SUMENEP, MaduraPost - Konflik antara petani penggarap Tambak 105 di Desa Pinggir Papas, Kecamatan Kalianget, Kabupaten Sumenep, Madura, Jawa Timur, dengan PT Garam kembali memanas.
Ketegangan terjadi saat petugas perusahaan mendatangi lokasi dan berupaya menghentikan aktivitas pengelolaan lahan yang dilakukan para petani, Senin (22/6/2026).
Meski mendapat larangan, para penggarap tetap bertahan dan melanjutkan pekerjaannya. Mereka mengaku memiliki dasar yang jelas untuk mengelola lahan tersebut, yakni kesepakatan kerja sama bagi hasil dengan skema 70 persen untuk PT Garam dan 30 persen untuk petani.
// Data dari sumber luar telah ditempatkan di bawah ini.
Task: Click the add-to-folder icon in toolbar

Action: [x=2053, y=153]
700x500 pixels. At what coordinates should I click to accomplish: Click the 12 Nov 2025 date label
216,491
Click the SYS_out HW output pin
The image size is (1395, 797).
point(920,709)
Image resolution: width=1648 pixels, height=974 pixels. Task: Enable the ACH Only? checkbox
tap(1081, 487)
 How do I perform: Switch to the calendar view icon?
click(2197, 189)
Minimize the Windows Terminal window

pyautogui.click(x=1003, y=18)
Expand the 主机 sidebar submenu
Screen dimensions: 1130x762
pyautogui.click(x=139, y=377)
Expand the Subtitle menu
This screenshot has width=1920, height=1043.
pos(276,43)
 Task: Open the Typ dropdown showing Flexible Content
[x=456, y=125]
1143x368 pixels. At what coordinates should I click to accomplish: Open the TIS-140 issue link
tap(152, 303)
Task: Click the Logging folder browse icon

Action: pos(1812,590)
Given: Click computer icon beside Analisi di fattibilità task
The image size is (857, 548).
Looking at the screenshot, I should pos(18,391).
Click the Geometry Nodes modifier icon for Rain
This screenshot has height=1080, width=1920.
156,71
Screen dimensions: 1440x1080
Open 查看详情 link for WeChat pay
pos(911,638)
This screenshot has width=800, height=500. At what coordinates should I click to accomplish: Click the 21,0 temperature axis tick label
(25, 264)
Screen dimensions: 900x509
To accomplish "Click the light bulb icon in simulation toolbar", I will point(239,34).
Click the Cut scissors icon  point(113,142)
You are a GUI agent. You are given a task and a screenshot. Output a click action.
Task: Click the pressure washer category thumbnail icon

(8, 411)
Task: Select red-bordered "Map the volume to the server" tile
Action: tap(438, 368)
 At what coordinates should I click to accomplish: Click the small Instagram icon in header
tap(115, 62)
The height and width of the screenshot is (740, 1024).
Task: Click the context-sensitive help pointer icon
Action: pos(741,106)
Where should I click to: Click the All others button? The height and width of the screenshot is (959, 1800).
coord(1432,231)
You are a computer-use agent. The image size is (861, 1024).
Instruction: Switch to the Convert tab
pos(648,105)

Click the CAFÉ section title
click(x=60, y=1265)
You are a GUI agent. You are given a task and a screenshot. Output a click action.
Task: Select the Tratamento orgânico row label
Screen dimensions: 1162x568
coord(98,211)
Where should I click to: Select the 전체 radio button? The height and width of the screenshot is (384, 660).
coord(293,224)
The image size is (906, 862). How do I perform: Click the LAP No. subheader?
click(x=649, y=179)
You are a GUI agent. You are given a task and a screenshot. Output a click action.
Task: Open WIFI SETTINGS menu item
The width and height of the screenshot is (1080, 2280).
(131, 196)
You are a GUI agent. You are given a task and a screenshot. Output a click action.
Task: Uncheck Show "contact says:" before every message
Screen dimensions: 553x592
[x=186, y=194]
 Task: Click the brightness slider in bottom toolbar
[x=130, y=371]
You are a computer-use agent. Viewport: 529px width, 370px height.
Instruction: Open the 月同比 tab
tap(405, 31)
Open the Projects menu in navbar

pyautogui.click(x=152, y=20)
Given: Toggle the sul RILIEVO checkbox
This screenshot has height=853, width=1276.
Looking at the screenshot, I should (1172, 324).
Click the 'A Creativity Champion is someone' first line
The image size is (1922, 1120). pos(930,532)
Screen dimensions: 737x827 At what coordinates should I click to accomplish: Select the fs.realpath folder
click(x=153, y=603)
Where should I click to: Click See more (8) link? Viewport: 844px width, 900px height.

Menurut para penggarap, polemik yang terjadi selama beberapa bulan terakhir, termasuk dugaan tindakan perusakan di area tambak, tidak lepas dari pengaruh pihak-pihak tertentu yang dinilai sengaja memperkeruh keadaan di lahan 105.
Salah seorang petani penggarap menegaskan bahwa mereka tidak mungkin mengelola lahan tanpa persetujuan sebelumnya dari pihak terkait.
"Kalau tidak ada izin tidak mungkin kami menggarap lahan ini. Kami sudah rugi uang juga rugi waktu dan tenaga," terang salah seorang penggarap lahan tambak PT Garam, Selasa (23/6).
Pendamping petani Tambak 105, Muksin, mengatakan pihaknya tengah menyiapkan surat permohonan mediasi yang akan dikirimkan kepada PT Garam sebagai upaya mencari jalan keluar atas sengketa tersebut.
Ia menjelaskan, langkah itu berkaitan dengan terbitnya RJ tahun 2023 yang menurutnya diduga telah ditafsirkan secara keliru oleh pihak tertentu sehingga memicu persoalan berkepanjangan.
Muksin menilai situasi tersebut telah merugikan para petani yang selama ini menggantungkan hidup dari lahan tambak tersebut. Karena itu, selain menempuh jalur mediasi, pihaknya juga mempertimbangkan langkah hukum terhadap PT Garam serta akan mengirimkan surat ke Kementerian BUMN agar persoalan tersebut mendapat perhatian serius.